Review articles (listed chronologically) that summarize effects of β2-AR/cAMP signaling on neutrophils.
| Source | Stimulus | Phenotype |
|---|---|---|
| Marino and Cosentino, 2013; Scanzano and Cosentino, 2015 | β2-AR agonists/cAMP | Exert an anti-inflammatory effect on neutrophils, reducing ROS production and migration and blunting adhesion of neutrophils to the endothelium. Anti-inflammatory effects of β2-AR on neutrophils may decrease with age. Some evidence suggests that neutrophils produce catecholamines, creating autocrine feedback loops. |
| Theron et al., 2013 | β2-AR agonists/cAMP | Reduce production/release of ROS, LTB4, CR3, and IL-8. Decrease chemotaxis and adhesion to epithelia. Modulate neutrophil hyperreactivity by regulating cytosolic Ca2+ fluxes through multiple complementary mechanisms. cAMP/CREB signaling in neighboring immune cells (DCs, macrophages, etc.) that increase IL-10 release can regulate responses of neutrophils. cAMP/PKA signaling likely improves anti-inflammatory effects of corticosteroids by inhibiting mechanisms of corticosteroid resistance.
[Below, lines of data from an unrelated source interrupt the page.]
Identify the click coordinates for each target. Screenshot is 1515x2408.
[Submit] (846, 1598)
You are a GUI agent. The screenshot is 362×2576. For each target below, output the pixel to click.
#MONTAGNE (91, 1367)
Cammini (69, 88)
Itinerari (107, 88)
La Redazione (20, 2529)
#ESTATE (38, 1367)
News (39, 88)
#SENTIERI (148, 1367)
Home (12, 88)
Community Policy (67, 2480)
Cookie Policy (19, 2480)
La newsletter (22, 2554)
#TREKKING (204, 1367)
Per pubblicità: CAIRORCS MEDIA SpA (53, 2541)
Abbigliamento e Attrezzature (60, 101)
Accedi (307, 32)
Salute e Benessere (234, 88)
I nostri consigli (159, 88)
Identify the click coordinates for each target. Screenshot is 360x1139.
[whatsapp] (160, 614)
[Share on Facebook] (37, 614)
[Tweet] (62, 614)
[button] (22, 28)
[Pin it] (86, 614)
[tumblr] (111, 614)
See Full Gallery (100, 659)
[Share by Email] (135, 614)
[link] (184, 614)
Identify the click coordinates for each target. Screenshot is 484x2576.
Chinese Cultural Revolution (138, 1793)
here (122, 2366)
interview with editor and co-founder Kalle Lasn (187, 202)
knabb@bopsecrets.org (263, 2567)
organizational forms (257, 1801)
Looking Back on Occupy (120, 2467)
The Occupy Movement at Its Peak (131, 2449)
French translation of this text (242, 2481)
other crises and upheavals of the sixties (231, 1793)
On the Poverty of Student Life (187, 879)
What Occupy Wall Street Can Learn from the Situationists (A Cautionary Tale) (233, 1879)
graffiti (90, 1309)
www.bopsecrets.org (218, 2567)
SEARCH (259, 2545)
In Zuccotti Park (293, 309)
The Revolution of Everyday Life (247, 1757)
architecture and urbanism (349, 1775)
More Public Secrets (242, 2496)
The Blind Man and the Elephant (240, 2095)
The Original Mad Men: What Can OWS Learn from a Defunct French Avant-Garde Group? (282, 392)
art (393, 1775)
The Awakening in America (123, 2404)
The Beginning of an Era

PDE4 is the most important cAMP-selective PDE in neutrophils; PDE4 inhibitors (e.g., roflumilast) hypothesized to have anti-inflammatory effects. |
| Kolmus et al., 2015 | β2-AR–mediated inhibition of NF-κB signaling | β2-AR agonists decease NF-κB activity in neutrophils, thereby reducing IL-8 production. |
| Raker et al., 2016 | cAMP/PDE inhibitors | Reduce NET formation; NETs can mediate neutrophil actions and are used by certain organisms for immune evasion. |
| Arumugham et al., 2017 | cAMP, PKA, and EPAC | cAMP via PKA has inhibitory effects on neutrophil function (migration, phagocytosis), but EPAC1 has opposite effects. |
| Li et al., 2018 | Regulation of cAMP signaling by PDEs | PDE4 inhibitors have anti-inflammatory effects on neutrophils, including reduced activation, production of ROS and LTB4, production/release of inflammatory cytokines, and inhibition of chemotaxis/infiltration. Inhaled PDE4 inhibitors can reduce inflammation in models of pulmonary neutrophilia. |
| Fessler, 2019; Dunne et al., 2019 | Regulation of cAMP signaling by PDEs | PDE4 inhibition exerts anti-inflammatory effects, e.g., reduced neutrophil chemotaxis by increasing EPAC1 activity. Neutrophils from patients with COPD are highly chemotactic and can be inhibited by PDE4 inhibition. Prior data indicated that a PDE4 inhibitor reduces neutrophil number and inflammatory markers in sputum of patients with COPD (Grootendorst et al., 2007). |
| Tavares et al., 2020 | cAMP, PKA, and EPAC | Increased cAMP in neutrophils reduces chemotaxis, ROS production, NET formation, phagocytosis, and killing of pathogens. cAMP/PKA exert complex effects on neutrophil apoptosis; PKA activation increases apoptosis, including in LPS-stimulated neutrophils, with inhibition of prosurvival proteins (AKT, NF-κB) and increase of proapoptotic proteins. Other studies show the reverse in neutrophils ex vivo, perhaps through PKA-independent mechanisms (Martin et al., 2001). Thus, the net effect of cAMP on neutrophil apoptosis is unclear. |
CR3, Complement receptor 3; LTB4, Leukotriene B4.